Each record should be retyped word for word.

▸ **SOURCE MATERIAL**:
╭──
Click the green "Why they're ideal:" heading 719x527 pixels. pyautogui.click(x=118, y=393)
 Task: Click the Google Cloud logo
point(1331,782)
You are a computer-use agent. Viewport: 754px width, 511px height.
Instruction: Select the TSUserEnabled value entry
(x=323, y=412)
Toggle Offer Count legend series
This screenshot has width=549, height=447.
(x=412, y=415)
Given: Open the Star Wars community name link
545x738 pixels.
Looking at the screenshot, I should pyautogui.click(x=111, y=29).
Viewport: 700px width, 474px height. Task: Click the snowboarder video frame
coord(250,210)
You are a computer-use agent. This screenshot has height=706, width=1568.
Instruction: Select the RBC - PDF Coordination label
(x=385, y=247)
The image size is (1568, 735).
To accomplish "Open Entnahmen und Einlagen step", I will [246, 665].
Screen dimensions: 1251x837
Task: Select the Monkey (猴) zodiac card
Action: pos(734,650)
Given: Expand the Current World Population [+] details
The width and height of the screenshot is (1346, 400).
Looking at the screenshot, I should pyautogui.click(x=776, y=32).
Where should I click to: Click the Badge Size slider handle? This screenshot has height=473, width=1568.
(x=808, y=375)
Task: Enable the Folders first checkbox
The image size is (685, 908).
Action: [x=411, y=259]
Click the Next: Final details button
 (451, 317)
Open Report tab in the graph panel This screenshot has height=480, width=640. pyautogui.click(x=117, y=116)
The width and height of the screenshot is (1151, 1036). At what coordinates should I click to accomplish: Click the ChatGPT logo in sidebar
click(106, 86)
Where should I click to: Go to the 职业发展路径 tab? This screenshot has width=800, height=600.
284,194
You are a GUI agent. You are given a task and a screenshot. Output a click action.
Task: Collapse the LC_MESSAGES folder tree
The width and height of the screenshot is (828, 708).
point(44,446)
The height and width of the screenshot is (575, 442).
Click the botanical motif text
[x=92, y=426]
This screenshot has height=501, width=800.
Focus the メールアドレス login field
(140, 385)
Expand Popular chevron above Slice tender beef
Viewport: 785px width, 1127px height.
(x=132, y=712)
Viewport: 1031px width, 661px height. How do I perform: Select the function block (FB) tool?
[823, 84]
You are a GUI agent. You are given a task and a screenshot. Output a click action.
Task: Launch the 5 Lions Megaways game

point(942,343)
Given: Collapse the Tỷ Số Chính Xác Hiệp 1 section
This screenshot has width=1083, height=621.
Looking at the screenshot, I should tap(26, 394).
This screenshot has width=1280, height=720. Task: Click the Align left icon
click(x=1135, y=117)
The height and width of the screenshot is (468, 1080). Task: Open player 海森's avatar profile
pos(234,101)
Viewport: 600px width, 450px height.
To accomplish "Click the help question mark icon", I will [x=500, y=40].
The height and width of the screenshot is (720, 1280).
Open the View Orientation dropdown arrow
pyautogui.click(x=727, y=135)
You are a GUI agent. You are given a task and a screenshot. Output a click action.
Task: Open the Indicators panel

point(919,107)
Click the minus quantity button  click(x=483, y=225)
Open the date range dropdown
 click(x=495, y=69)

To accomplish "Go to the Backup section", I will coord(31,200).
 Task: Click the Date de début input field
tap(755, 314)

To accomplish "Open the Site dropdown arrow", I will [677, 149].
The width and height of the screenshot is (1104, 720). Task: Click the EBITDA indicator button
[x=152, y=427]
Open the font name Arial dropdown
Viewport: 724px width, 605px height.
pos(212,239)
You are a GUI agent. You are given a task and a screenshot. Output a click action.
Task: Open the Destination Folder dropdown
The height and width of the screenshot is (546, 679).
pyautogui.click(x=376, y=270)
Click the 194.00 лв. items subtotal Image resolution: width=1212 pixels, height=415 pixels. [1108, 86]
╰──
▸ **TASK RESPONSE**:
Click the green "Why they're ideal:" heading 719x527 pixels. pyautogui.click(x=118, y=393)
 Task: Click the Google Cloud logo
point(1331,782)
You are a computer-use agent. Viewport: 754px width, 511px height.
Instruction: Select the TSUserEnabled value entry
(x=323, y=412)
Toggle Offer Count legend series
This screenshot has width=549, height=447.
(x=412, y=415)
Given: Open the Star Wars community name link
545x738 pixels.
Looking at the screenshot, I should pyautogui.click(x=111, y=29).
Viewport: 700px width, 474px height. Task: Click the snowboarder video frame
coord(250,210)
You are a computer-use agent. This screenshot has height=706, width=1568.
Instruction: Select the RBC - PDF Coordination label
(x=385, y=247)
The image size is (1568, 735).
To accomplish "Open Entnahmen und Einlagen step", I will [246, 665].
Screen dimensions: 1251x837
Task: Select the Monkey (猴) zodiac card
Action: pos(734,650)
Given: Expand the Current World Population [+] details
The width and height of the screenshot is (1346, 400).
Looking at the screenshot, I should pyautogui.click(x=776, y=32).
Where should I click to: Click the Badge Size slider handle? This screenshot has height=473, width=1568.
(x=808, y=375)
Task: Enable the Folders first checkbox
The image size is (685, 908).
Action: [x=411, y=259]
Click the Next: Final details button
 (451, 317)
Open Report tab in the graph panel This screenshot has height=480, width=640. pyautogui.click(x=117, y=116)
The width and height of the screenshot is (1151, 1036). At what coordinates should I click to accomplish: Click the ChatGPT logo in sidebar
click(106, 86)
Where should I click to: Go to the 职业发展路径 tab? This screenshot has width=800, height=600.
284,194
You are a GUI agent. You are given a task and a screenshot. Output a click action.
Task: Collapse the LC_MESSAGES folder tree
The width and height of the screenshot is (828, 708).
point(44,446)
The height and width of the screenshot is (575, 442).
Click the botanical motif text
[x=92, y=426]
This screenshot has height=501, width=800.
Focus the メールアドレス login field
(140, 385)
Expand Popular chevron above Slice tender beef
Viewport: 785px width, 1127px height.
(x=132, y=712)
Viewport: 1031px width, 661px height. How do I perform: Select the function block (FB) tool?
[823, 84]
You are a GUI agent. You are given a task and a screenshot. Output a click action.
Task: Launch the 5 Lions Megaways game

point(942,343)
Given: Collapse the Tỷ Số Chính Xác Hiệp 1 section
This screenshot has width=1083, height=621.
Looking at the screenshot, I should tap(26, 394).
This screenshot has width=1280, height=720. Task: Click the Align left icon
click(x=1135, y=117)
The height and width of the screenshot is (468, 1080). Task: Open player 海森's avatar profile
pos(234,101)
Viewport: 600px width, 450px height.
To accomplish "Click the help question mark icon", I will [x=500, y=40].
The height and width of the screenshot is (720, 1280).
Open the View Orientation dropdown arrow
pyautogui.click(x=727, y=135)
You are a GUI agent. You are given a task and a screenshot. Output a click action.
Task: Open the Indicators panel

point(919,107)
Click the minus quantity button  click(x=483, y=225)
Open the date range dropdown
 click(x=495, y=69)

To accomplish "Go to the Backup section", I will coord(31,200).
 Task: Click the Date de début input field
tap(755, 314)

To accomplish "Open the Site dropdown arrow", I will [677, 149].
The width and height of the screenshot is (1104, 720). Task: Click the EBITDA indicator button
[x=152, y=427]
Open the font name Arial dropdown
Viewport: 724px width, 605px height.
pos(212,239)
You are a GUI agent. You are given a task and a screenshot. Output a click action.
Task: Open the Destination Folder dropdown
The height and width of the screenshot is (546, 679).
pyautogui.click(x=376, y=270)
Click the 194.00 лв. items subtotal Image resolution: width=1212 pixels, height=415 pixels. [1108, 86]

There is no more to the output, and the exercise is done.